第 20 章：多 Agent 协作

阅读契约： 本章回答一个问题：Codex 协调多个 agents 时，哪些事实属于 live thread topology，哪些属于 model-visible communication，哪些属于 offline trace reconstruction？阅读时跟住 thread identity、graph edges、collaboration events、pending reducer edges 和 result ownership。读完后，应该能解释为什么 child agent 是有 lifecycle state 的 thread，而不是匿名后台 prompt。

多 agent 协作图：展示 parent/child threads、spawn edges、mailbox、wait state、outcome 与 trace reduction — 多 Agent 工作是一张显式边图：spawn、mailbox、result、close、live updates 和 trace evidence 都有边界。

源码边界： 本章只有在链接到固定 Codex commit 或本章源码地图的 files、structs、enums、handlers、event shapes、graph-store operations、reducer behavior 时，才把说法视为 verified source。把 live topology 与 trace topology 概括成两种不同 graphs，是从这些可见边界得出的 surrounding contract inference。本章不声称知道隐藏 scheduler 或 provider-side coordination policy。

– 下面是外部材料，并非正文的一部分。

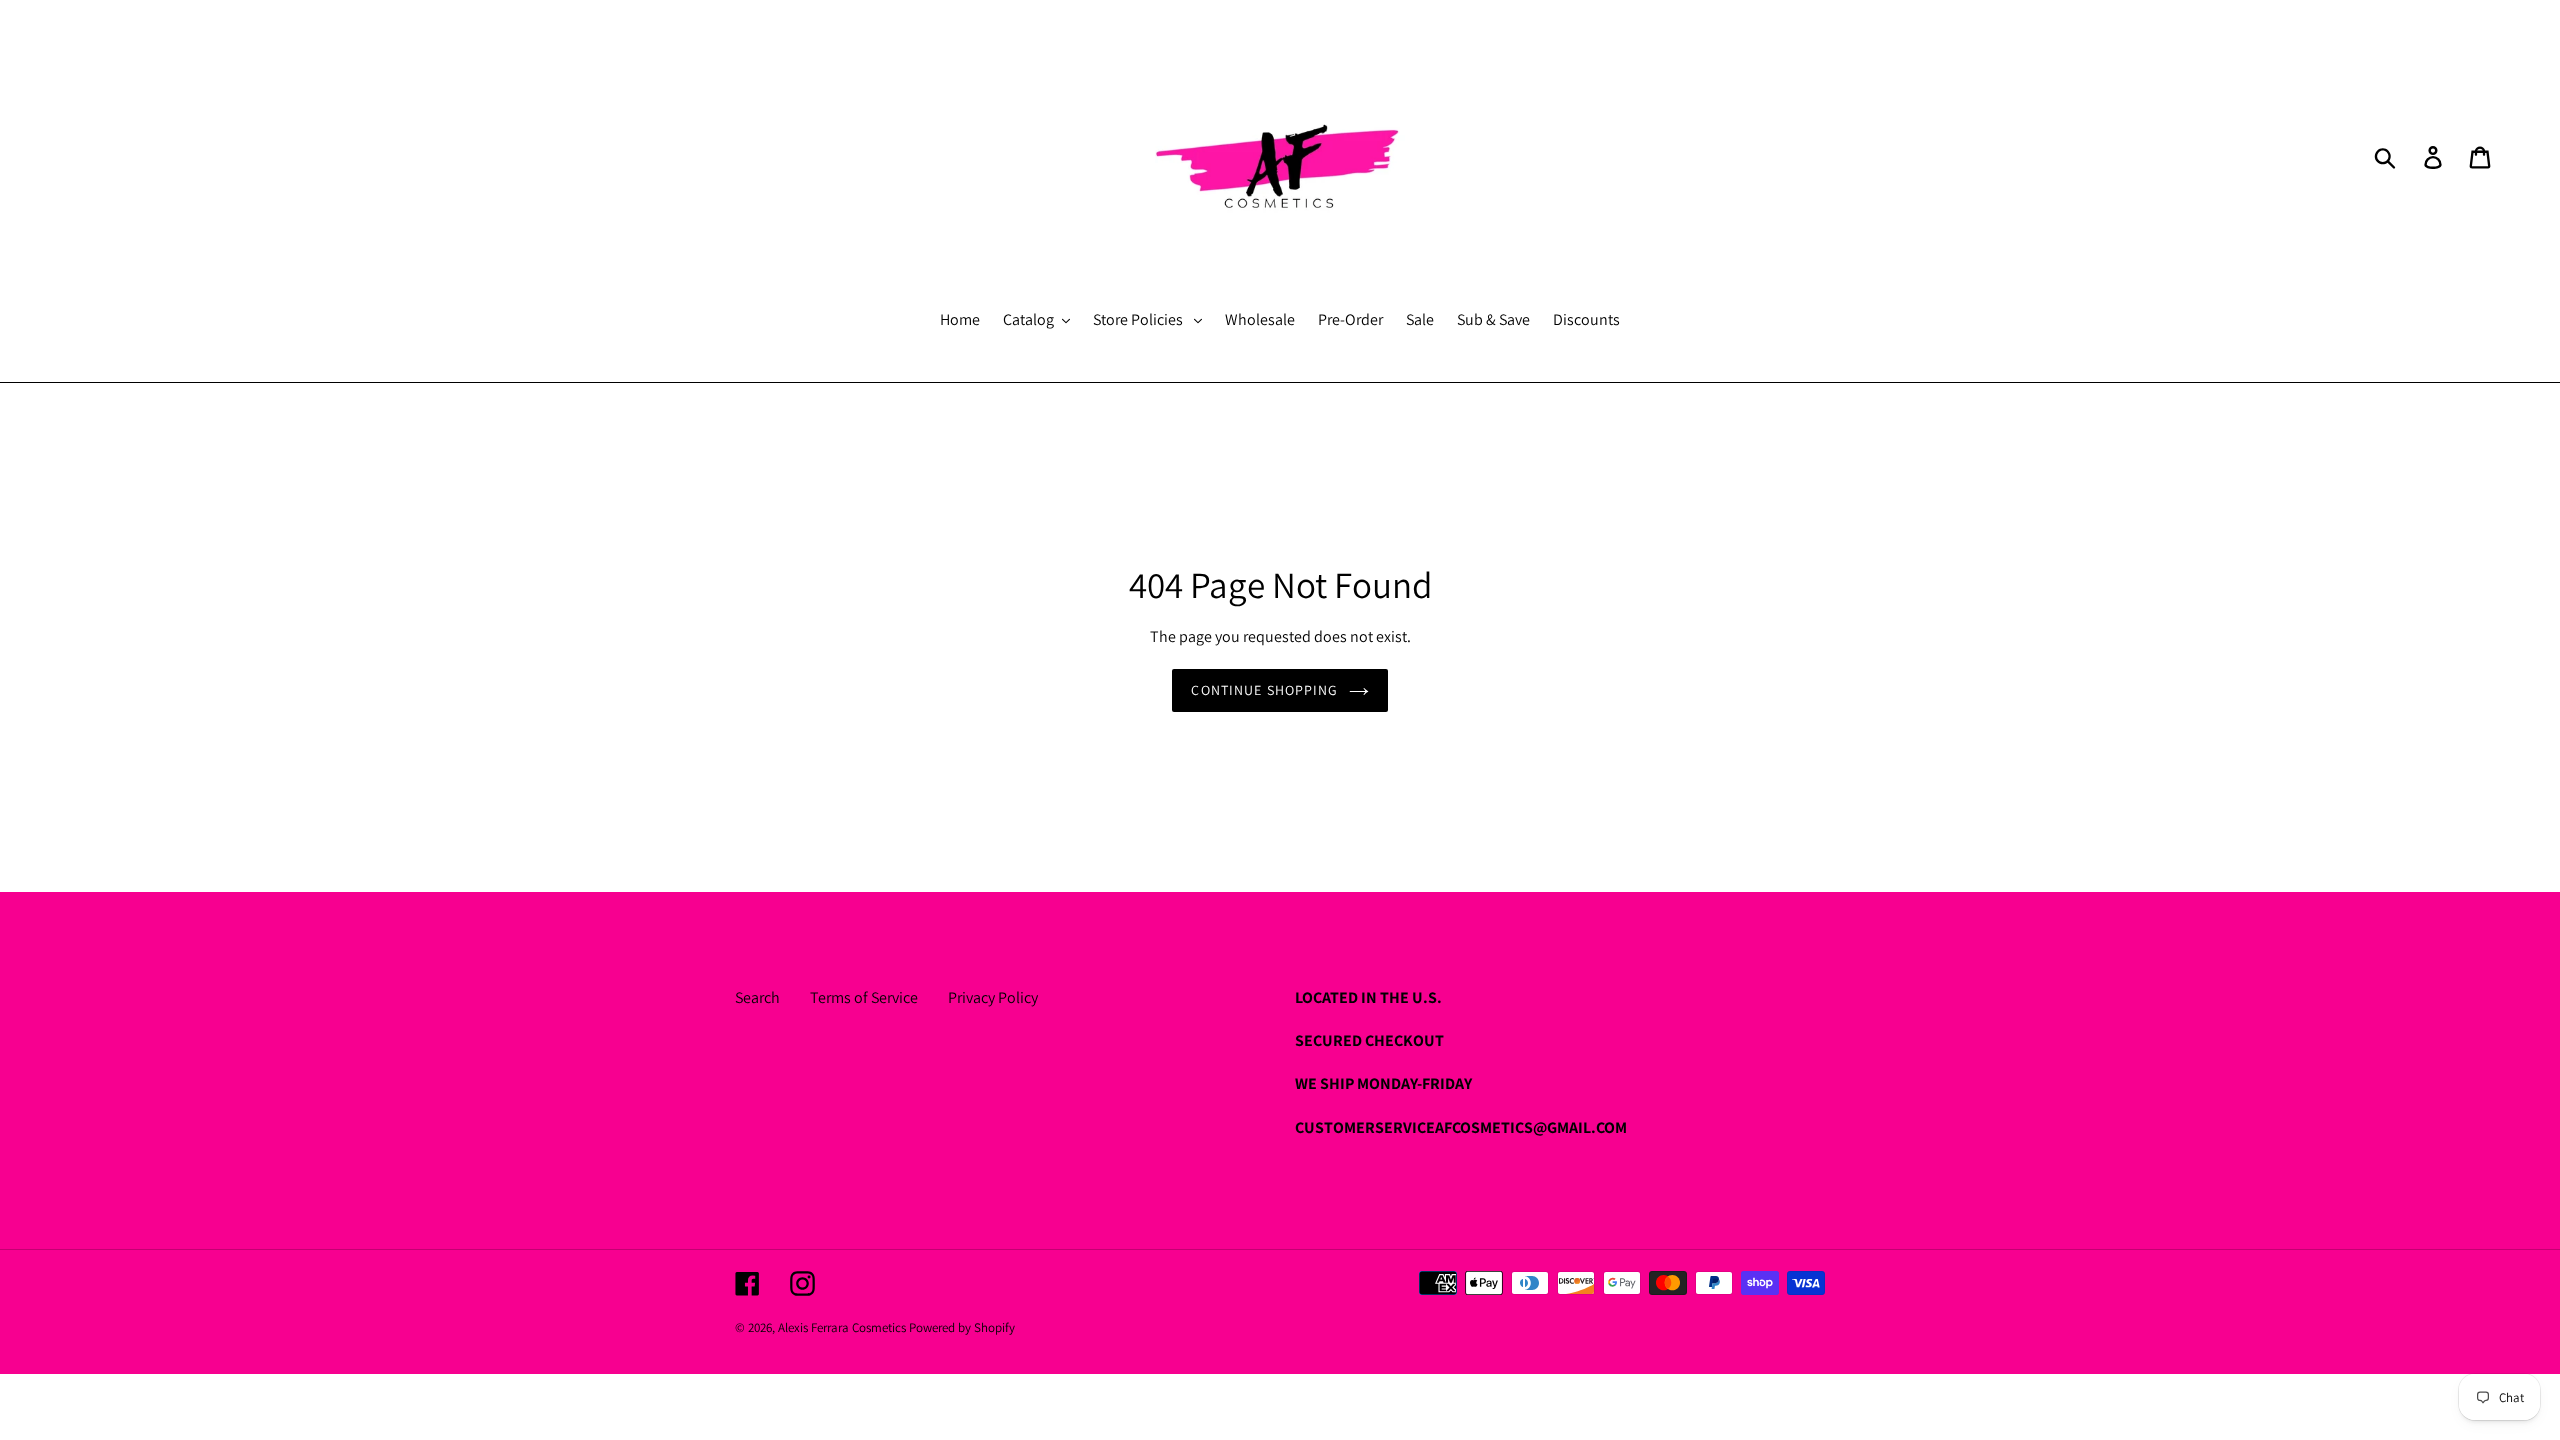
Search (757, 997)
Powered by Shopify (962, 1327)
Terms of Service (864, 997)
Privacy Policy (993, 997)
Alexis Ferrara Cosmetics (843, 1327)
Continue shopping (1264, 690)
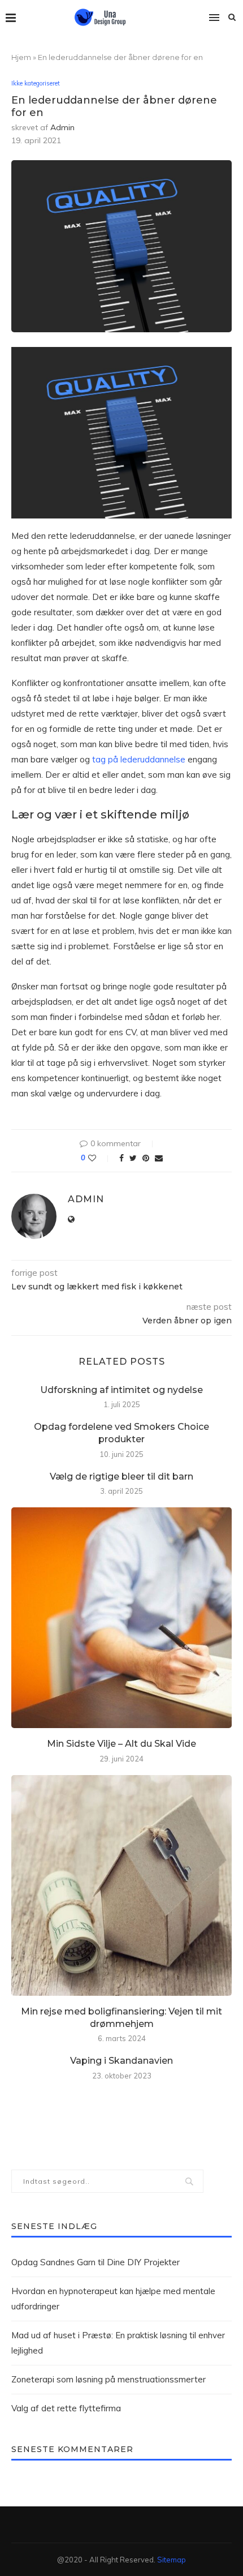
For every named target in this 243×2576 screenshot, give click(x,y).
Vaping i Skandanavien (121, 2060)
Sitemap (171, 2559)
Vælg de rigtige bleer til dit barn (121, 1476)
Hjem (21, 57)
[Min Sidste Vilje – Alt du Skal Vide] (121, 1617)
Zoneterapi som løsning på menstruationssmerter (108, 2379)
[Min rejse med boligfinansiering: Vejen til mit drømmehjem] (121, 1885)
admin (62, 127)
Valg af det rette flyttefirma (66, 2408)
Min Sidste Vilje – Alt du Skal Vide (121, 1743)
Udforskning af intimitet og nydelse (121, 1390)
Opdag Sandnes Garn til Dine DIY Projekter (95, 2262)
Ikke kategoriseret (35, 83)
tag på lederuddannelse (138, 759)
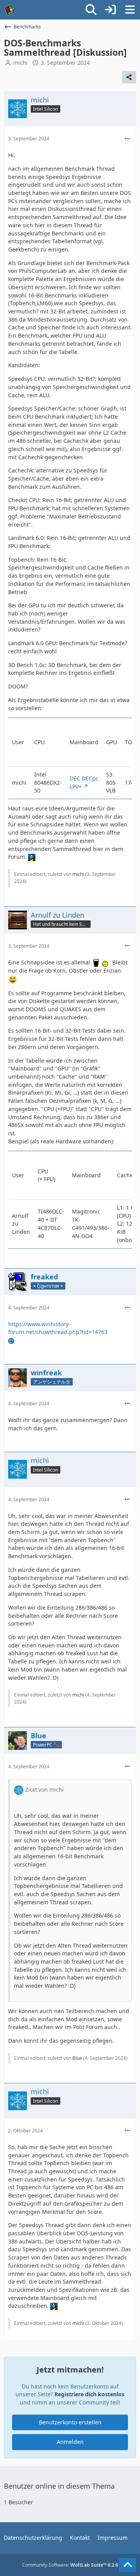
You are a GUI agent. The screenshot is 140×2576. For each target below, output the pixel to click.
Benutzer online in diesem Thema (59, 2486)
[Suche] (91, 10)
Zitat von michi (44, 1789)
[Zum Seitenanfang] (127, 2565)
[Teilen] (129, 77)
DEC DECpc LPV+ (84, 782)
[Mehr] (127, 139)
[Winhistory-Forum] (9, 10)
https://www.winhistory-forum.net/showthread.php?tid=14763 (57, 1328)
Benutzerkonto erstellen (70, 2422)
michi (20, 62)
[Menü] (130, 10)
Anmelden (70, 2441)
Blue (77, 2058)
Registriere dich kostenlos (89, 2394)
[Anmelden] (110, 9)
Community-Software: (70, 2565)
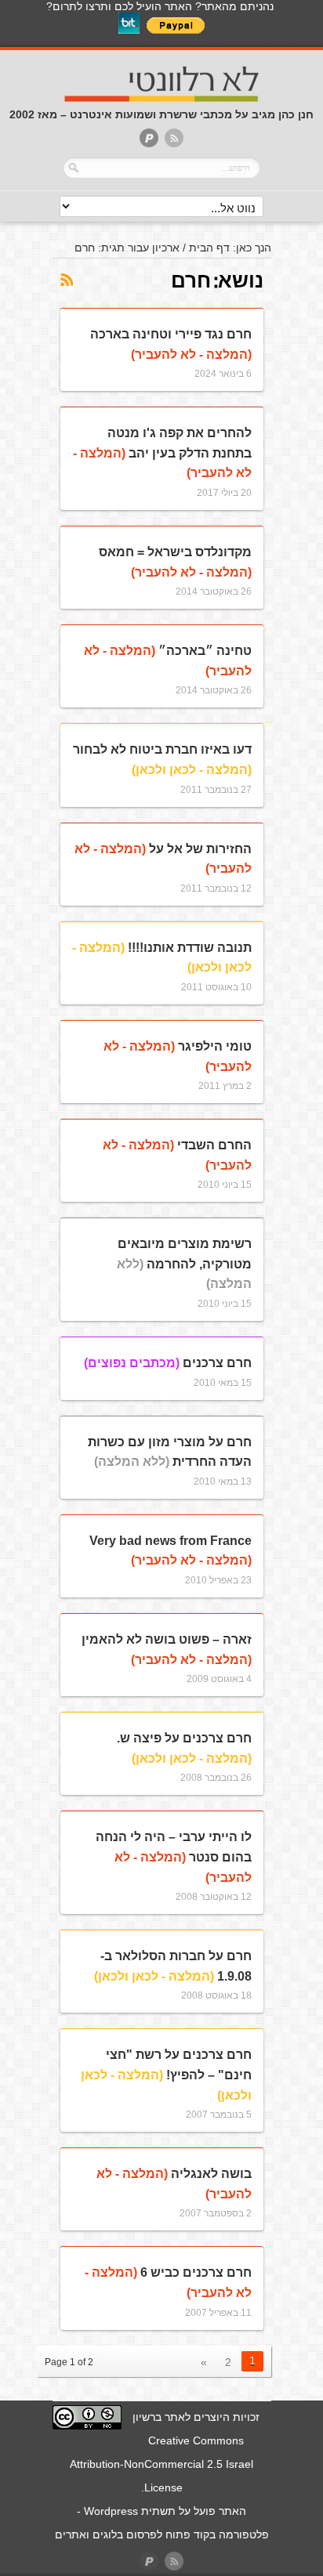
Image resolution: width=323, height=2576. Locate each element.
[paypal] (149, 139)
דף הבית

第 19 章在第五部结尾说明 Codex 如何导入外部状态，却不继承外部 runtime。本章把这个纪律推进到运行时协作：当 Codex 已经拥有 native threads 与 native extension surfaces，多 agent 工作就应该表示为 threads、tools、messages、status 和 trace evidence 之间的显式关系。

关键变化是：multi-agent 不是一组后台 prompt，而是一张 lifecycle graph。父 thread 可以 spawn child，可以 send 或 assign work，可以 wait status，可以接收 result，可以 resume descendant，也可以 close relationship。每个动作都有三个 surface：

Surface	Owner	回答什么
live runtime	`AgentControl`、thread manager、graph store	现在可以 spawn、message、wait、resume 或 close 什么
protocol events	`Collab*Event` shapes	clients 可以不用解析 prose 就渲染什么
rollout trace	reducer interaction edges	raw events 捕获后实际发生了什么

不变量是：coordination 不能把 terminal text 当成唯一事实来源。

一、协作单位仍然是 thread

单个 Codex turn 已经有 model input、streamed output、tool calls、approvals、hooks、persistence、cancellation 和 replay。Multi-agent coordination 没有发明第二套 runtime；它创建更多 threads，并记录信息如何在这些 threads 之间移动。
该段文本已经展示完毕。